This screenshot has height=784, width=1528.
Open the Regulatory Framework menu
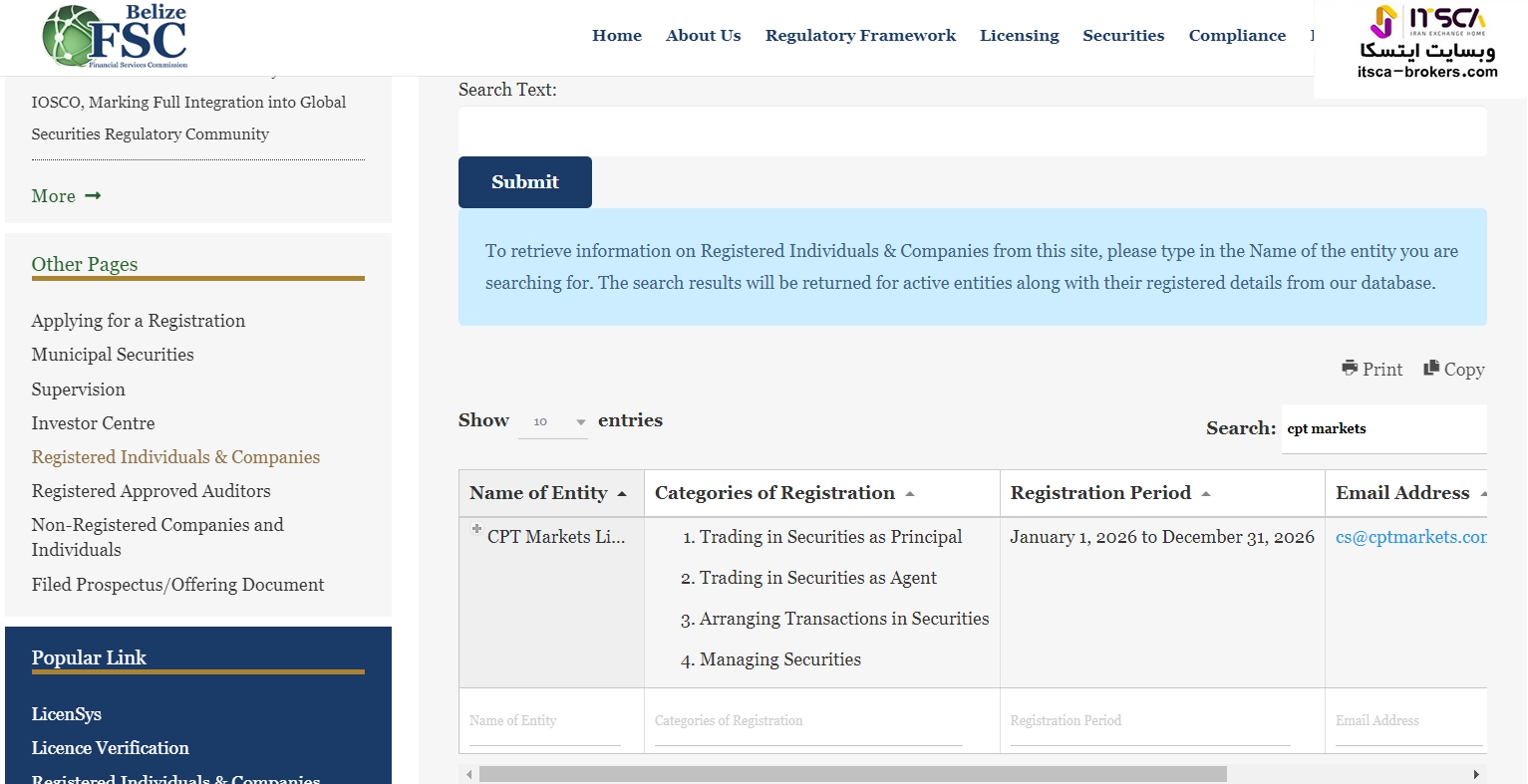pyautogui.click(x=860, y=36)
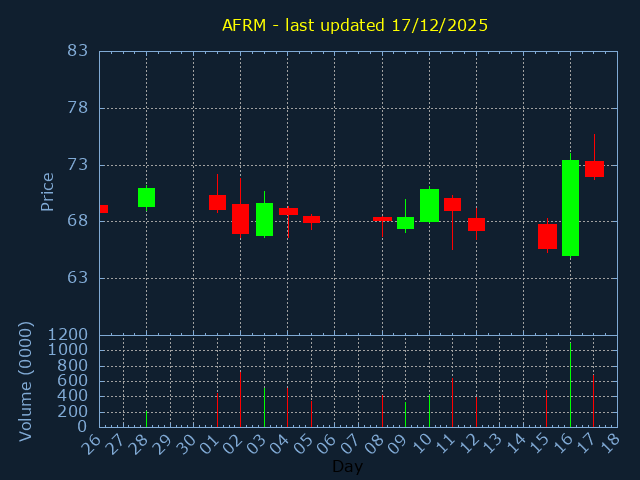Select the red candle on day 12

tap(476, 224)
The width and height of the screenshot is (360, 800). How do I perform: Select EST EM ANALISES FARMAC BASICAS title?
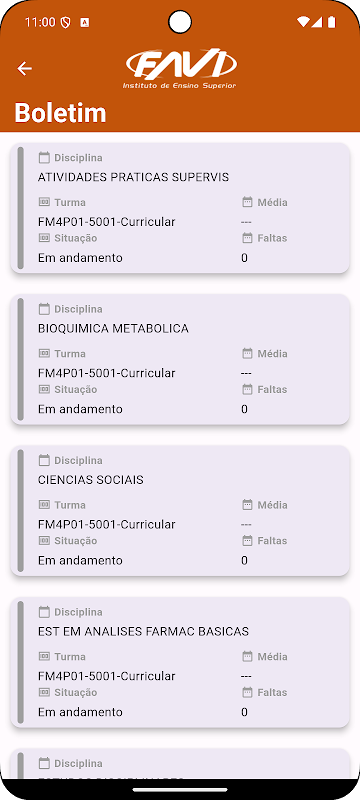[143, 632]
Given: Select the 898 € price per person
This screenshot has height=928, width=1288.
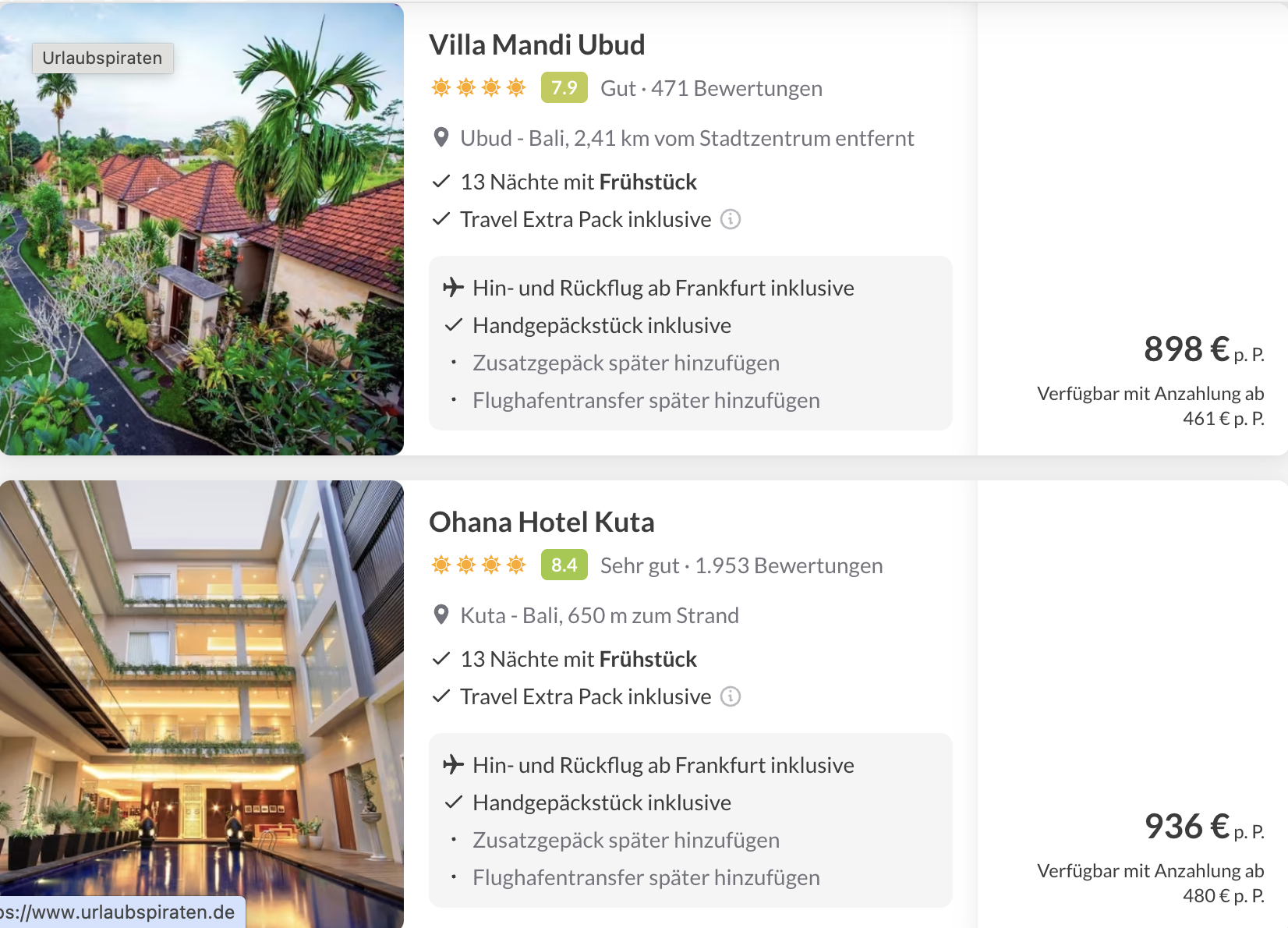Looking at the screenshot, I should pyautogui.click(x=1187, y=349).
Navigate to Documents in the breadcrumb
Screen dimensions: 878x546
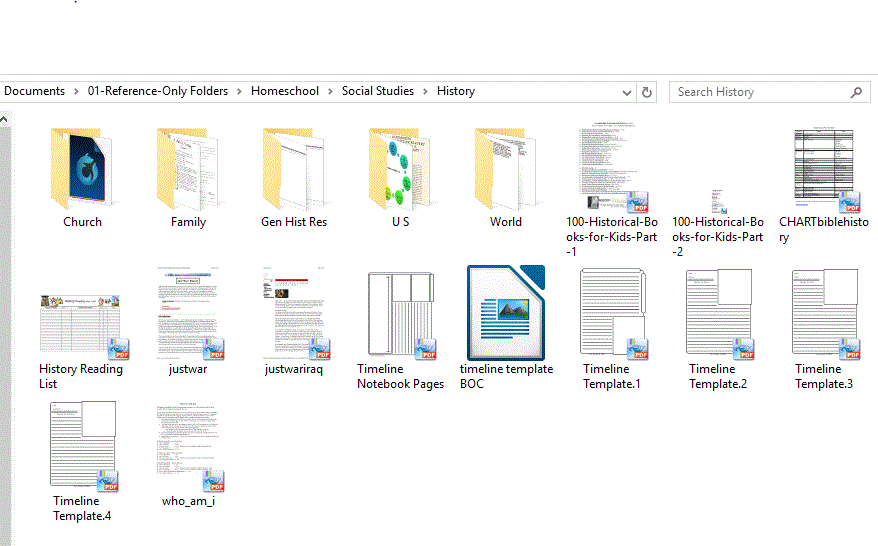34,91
________________________
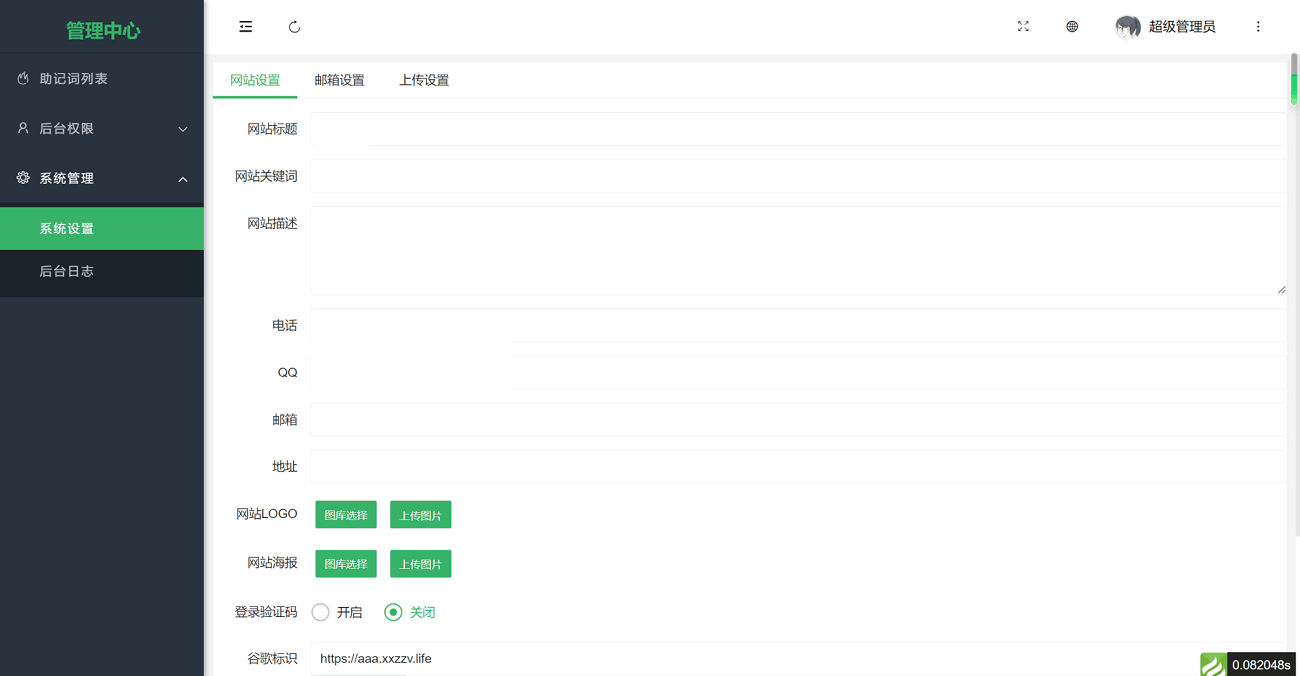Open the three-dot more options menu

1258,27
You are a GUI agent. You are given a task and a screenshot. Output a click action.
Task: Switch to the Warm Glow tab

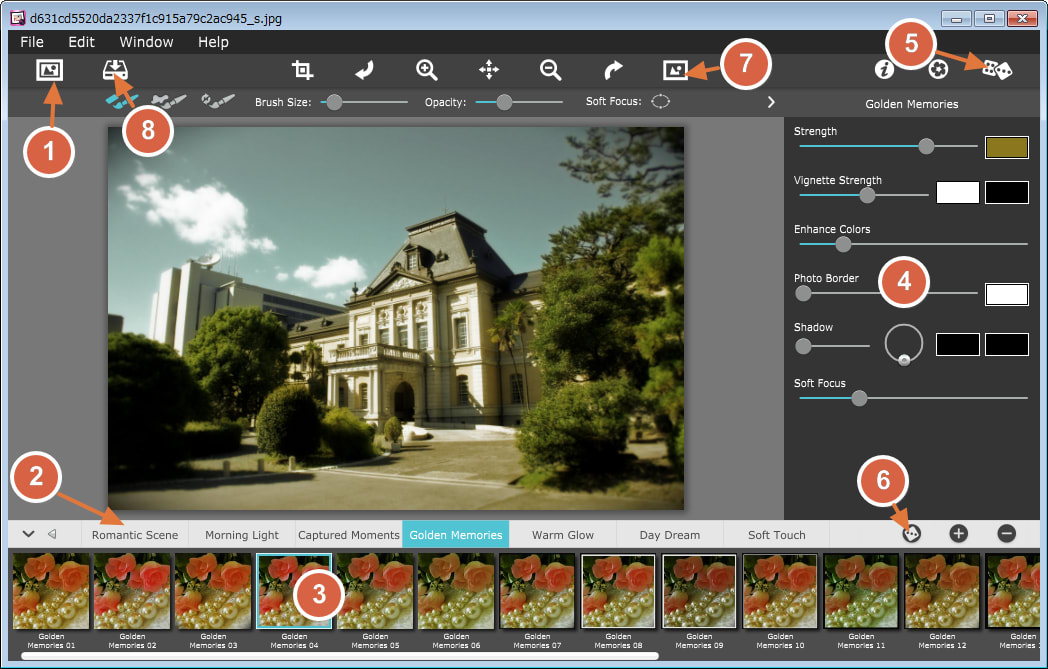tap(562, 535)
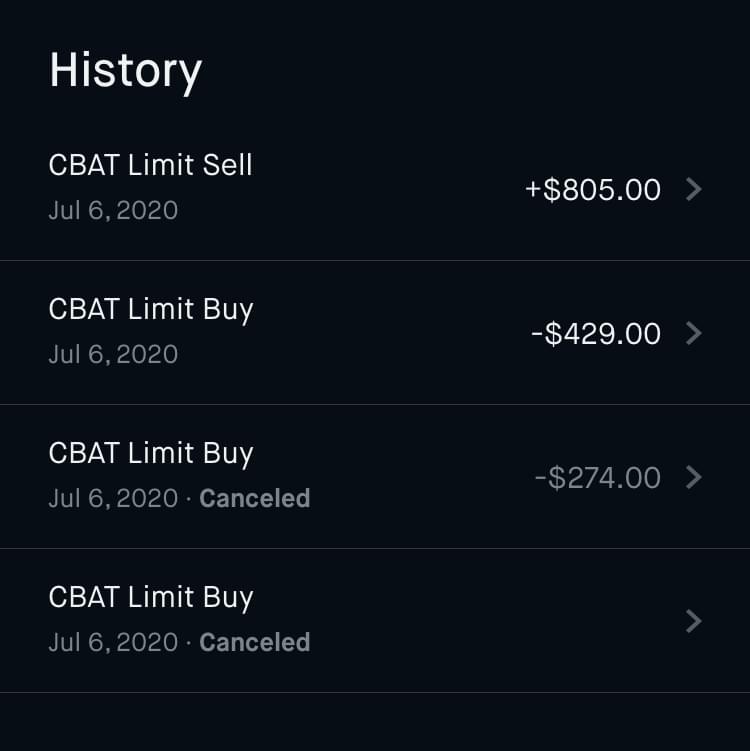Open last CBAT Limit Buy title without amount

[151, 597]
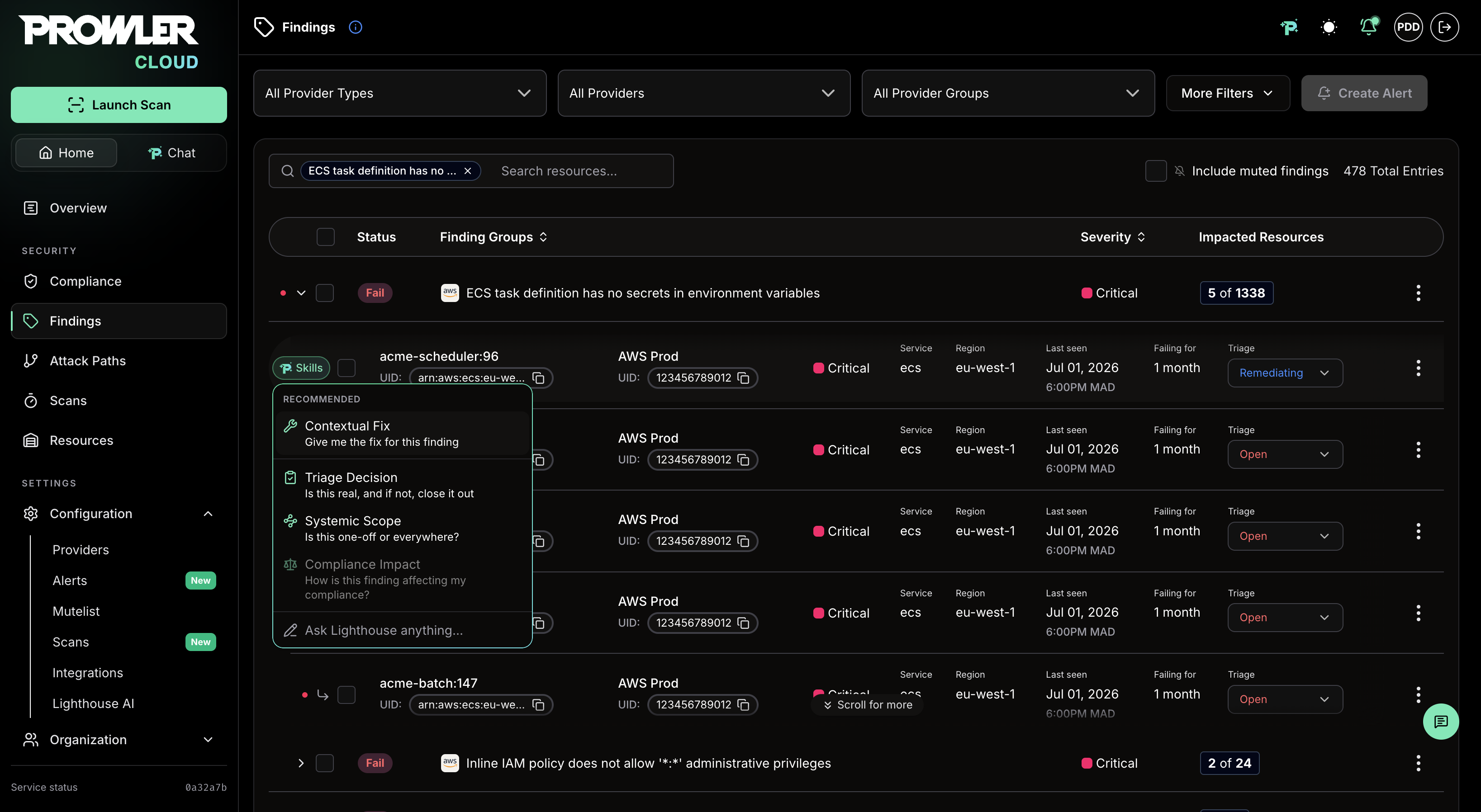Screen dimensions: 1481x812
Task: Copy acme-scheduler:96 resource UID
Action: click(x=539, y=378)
________________________
What belongs in the answer is each line above from the line with "This screenshot has height=784, width=1528." to the line with "Navigate to Documents in the breadcrumb", inclusive, reproduced exactly and free of pictures.

This screenshot has height=784, width=1528.
Open the Regulatory Framework menu
pyautogui.click(x=860, y=36)
Select the red candle on day 12

tap(476, 224)
The width and height of the screenshot is (360, 800). How do I perform: Select EST EM ANALISES FARMAC BASICAS title?
[143, 632]
Given: Select the 898 € price per person
This screenshot has height=928, width=1288.
Looking at the screenshot, I should pyautogui.click(x=1187, y=349).
Navigate to Documents in the breadcrumb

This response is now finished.